* _Task instructions_:
Your answer should consist solely of the lines from the first line of the data through the line with "Click the red anger", each reproduced exactly.
━━━━━ Supplied records ━━━━━
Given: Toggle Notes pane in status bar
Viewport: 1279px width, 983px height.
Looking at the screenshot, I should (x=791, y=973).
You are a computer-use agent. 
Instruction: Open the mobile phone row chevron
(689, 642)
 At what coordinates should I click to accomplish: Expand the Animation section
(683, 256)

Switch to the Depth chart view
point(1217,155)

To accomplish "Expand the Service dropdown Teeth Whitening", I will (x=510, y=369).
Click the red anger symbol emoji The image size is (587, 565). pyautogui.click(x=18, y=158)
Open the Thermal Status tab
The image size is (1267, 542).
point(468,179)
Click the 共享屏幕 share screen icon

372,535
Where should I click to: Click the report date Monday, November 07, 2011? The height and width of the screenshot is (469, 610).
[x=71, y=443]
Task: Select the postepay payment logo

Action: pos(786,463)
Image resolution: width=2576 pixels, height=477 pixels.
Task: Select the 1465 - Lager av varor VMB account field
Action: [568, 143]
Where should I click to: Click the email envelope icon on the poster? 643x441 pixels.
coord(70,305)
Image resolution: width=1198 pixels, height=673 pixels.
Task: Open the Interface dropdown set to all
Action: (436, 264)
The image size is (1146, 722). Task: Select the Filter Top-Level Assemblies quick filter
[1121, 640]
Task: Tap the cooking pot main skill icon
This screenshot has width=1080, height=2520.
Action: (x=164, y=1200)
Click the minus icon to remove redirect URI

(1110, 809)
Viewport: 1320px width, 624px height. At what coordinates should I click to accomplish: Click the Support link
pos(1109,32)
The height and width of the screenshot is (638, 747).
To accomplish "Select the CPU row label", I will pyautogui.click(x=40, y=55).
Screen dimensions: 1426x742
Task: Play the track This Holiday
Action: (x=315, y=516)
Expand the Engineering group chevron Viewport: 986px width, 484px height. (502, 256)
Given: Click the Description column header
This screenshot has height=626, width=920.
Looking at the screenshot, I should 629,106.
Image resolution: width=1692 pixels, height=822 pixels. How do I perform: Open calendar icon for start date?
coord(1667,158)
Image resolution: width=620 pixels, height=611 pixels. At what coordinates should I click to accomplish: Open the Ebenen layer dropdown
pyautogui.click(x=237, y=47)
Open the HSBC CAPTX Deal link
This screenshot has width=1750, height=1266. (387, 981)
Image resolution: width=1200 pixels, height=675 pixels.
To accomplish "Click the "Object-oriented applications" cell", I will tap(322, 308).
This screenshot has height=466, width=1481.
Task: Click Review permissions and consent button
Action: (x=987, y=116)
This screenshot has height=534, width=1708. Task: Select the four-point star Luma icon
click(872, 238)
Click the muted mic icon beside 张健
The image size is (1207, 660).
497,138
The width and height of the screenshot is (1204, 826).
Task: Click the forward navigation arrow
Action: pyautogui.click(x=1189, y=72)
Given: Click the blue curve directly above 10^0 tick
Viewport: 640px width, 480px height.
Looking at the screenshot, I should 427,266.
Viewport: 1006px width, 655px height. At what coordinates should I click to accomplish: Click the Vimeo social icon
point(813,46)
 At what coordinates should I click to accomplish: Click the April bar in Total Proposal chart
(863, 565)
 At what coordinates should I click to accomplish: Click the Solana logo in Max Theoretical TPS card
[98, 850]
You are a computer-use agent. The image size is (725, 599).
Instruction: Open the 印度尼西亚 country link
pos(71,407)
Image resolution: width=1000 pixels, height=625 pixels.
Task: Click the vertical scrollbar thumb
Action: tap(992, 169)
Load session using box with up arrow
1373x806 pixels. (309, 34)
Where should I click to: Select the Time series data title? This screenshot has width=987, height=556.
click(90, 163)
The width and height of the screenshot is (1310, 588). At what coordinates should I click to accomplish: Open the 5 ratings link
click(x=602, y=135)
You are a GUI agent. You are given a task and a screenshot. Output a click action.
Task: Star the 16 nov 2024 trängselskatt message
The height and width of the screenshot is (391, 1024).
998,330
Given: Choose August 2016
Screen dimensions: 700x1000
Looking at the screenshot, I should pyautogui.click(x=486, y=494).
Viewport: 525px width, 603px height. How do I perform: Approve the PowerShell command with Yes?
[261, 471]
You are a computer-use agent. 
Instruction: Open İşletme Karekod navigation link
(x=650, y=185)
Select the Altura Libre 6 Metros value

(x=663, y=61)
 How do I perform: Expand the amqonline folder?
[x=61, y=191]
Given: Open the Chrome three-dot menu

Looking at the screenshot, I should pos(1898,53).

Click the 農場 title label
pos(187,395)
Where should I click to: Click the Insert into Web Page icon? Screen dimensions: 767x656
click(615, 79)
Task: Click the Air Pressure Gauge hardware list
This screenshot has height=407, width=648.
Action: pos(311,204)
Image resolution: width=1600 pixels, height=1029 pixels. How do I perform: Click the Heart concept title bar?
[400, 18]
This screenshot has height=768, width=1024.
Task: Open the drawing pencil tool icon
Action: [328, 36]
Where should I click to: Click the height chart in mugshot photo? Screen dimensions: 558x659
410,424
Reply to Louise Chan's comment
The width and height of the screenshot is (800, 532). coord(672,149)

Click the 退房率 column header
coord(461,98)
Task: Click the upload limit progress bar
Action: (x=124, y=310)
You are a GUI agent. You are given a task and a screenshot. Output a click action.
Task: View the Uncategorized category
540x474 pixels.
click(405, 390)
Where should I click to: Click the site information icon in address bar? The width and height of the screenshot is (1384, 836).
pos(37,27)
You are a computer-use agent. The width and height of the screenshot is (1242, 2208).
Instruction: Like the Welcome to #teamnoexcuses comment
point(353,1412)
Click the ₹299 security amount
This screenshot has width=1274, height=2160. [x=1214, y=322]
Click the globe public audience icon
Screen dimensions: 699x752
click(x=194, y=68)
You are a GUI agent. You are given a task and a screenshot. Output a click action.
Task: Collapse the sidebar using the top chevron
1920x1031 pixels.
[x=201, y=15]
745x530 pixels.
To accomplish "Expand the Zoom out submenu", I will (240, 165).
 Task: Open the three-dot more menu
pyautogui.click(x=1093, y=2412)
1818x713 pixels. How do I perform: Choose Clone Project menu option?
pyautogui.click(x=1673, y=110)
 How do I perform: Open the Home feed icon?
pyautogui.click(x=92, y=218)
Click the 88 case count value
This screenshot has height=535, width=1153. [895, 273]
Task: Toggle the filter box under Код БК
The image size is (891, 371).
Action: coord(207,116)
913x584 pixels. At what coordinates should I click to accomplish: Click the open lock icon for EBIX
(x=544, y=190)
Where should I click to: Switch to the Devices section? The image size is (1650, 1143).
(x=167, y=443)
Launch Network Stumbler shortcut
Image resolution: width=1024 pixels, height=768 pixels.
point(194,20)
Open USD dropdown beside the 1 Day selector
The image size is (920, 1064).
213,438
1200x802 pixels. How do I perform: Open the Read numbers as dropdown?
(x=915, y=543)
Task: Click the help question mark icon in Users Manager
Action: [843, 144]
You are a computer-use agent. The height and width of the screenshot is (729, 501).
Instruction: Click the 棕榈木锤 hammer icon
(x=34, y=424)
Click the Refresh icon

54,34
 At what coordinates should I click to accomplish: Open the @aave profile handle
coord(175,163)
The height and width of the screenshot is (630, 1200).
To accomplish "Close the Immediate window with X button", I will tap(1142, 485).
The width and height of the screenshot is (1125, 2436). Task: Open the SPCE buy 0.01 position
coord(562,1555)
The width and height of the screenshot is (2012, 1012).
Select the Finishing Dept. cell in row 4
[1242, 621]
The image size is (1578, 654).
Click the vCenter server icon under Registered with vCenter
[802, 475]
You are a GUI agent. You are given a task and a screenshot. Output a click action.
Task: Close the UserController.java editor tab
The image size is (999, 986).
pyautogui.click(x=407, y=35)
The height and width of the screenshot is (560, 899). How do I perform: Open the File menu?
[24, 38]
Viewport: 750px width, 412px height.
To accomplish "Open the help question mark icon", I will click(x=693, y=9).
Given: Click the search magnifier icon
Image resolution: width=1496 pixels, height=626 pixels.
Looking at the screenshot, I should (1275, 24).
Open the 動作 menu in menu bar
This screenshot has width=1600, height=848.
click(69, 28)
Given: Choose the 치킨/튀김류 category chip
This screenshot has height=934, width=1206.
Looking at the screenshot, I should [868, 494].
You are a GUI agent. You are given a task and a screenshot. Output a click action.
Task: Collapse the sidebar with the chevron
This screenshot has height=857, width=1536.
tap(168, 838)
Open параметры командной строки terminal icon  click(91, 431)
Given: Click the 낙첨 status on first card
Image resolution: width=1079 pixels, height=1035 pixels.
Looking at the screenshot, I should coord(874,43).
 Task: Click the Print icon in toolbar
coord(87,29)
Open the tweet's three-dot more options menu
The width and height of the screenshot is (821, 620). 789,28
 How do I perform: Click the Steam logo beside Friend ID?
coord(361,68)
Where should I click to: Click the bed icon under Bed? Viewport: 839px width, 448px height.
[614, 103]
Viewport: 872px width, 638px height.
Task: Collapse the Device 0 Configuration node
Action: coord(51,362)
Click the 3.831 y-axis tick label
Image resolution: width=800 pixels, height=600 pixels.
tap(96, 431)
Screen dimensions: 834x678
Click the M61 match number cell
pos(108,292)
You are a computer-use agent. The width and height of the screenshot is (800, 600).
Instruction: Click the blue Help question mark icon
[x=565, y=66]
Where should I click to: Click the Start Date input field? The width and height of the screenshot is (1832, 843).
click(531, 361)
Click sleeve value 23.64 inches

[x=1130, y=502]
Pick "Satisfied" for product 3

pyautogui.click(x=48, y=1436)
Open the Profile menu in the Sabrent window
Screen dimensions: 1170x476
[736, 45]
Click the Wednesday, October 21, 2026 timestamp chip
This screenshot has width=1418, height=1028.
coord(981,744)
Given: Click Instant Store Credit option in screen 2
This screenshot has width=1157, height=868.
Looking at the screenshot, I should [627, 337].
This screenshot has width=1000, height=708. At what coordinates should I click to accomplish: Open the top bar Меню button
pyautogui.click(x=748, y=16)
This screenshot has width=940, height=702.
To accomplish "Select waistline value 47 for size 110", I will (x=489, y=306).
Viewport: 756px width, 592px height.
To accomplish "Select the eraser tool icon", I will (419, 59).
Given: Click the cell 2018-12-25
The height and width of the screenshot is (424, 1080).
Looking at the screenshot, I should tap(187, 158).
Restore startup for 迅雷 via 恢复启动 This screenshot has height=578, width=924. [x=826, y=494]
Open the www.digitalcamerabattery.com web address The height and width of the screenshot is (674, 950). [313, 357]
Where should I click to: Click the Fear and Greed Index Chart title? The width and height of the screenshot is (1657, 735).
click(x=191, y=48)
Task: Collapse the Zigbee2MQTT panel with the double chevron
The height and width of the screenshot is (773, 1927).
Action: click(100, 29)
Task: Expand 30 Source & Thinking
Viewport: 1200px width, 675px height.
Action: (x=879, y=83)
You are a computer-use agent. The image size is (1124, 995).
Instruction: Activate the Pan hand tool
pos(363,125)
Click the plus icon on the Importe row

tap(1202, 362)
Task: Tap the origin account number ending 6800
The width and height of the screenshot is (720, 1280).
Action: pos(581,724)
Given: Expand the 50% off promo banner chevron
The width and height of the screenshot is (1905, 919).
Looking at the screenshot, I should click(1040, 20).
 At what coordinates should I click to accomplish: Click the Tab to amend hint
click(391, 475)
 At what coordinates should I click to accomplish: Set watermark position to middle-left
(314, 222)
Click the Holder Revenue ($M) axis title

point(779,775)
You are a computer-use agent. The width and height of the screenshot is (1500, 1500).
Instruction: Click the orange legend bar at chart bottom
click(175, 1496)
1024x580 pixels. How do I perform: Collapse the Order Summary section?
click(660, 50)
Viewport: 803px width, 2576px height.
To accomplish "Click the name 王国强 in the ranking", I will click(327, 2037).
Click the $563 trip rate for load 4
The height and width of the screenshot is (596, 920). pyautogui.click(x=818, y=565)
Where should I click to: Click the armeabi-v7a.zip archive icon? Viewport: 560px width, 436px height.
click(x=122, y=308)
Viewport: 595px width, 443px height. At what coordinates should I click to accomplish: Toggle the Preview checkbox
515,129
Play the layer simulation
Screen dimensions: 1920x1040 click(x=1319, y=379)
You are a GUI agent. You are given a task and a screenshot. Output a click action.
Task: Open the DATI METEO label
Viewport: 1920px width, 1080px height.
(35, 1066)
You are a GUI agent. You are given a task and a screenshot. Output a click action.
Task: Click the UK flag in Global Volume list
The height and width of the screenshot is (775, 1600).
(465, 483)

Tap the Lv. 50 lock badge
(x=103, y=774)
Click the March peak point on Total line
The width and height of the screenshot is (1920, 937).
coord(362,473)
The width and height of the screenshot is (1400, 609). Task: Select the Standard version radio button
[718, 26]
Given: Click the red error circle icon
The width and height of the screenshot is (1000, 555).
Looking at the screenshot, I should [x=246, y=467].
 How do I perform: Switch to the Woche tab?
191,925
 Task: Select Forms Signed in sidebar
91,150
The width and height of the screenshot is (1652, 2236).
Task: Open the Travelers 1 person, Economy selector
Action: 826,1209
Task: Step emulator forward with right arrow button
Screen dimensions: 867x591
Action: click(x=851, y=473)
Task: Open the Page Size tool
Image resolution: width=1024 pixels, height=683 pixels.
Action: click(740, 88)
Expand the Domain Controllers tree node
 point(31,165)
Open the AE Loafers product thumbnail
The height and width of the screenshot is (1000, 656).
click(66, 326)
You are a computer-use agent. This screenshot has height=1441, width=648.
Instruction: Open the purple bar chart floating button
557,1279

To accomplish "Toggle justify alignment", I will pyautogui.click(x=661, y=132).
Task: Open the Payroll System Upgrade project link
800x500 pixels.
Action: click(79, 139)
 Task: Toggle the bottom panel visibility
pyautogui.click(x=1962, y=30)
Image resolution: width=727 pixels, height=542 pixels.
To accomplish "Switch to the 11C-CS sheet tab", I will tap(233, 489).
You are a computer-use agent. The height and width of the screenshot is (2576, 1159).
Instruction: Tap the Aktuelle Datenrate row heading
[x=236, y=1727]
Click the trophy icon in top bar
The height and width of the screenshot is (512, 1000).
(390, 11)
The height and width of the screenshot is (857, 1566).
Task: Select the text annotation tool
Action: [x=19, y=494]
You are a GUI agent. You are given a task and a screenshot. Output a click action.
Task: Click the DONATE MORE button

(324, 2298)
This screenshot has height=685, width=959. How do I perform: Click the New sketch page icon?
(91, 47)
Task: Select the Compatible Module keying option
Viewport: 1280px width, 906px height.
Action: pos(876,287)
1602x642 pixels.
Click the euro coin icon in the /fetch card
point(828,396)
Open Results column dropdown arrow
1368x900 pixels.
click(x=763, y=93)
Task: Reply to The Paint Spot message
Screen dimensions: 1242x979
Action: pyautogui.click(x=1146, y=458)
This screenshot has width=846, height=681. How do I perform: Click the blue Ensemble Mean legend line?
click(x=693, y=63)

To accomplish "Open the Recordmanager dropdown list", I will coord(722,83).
━━━━━
* _Your response_:
Given: Toggle Notes pane in status bar
Viewport: 1279px width, 983px height.
Looking at the screenshot, I should (x=791, y=973).
You are a computer-use agent. 
Instruction: Open the mobile phone row chevron
(689, 642)
 At what coordinates should I click to accomplish: Expand the Animation section
(683, 256)

Switch to the Depth chart view
point(1217,155)

To accomplish "Expand the Service dropdown Teeth Whitening", I will (x=510, y=369).
Click the red anger symbol emoji The image size is (587, 565). pyautogui.click(x=18, y=158)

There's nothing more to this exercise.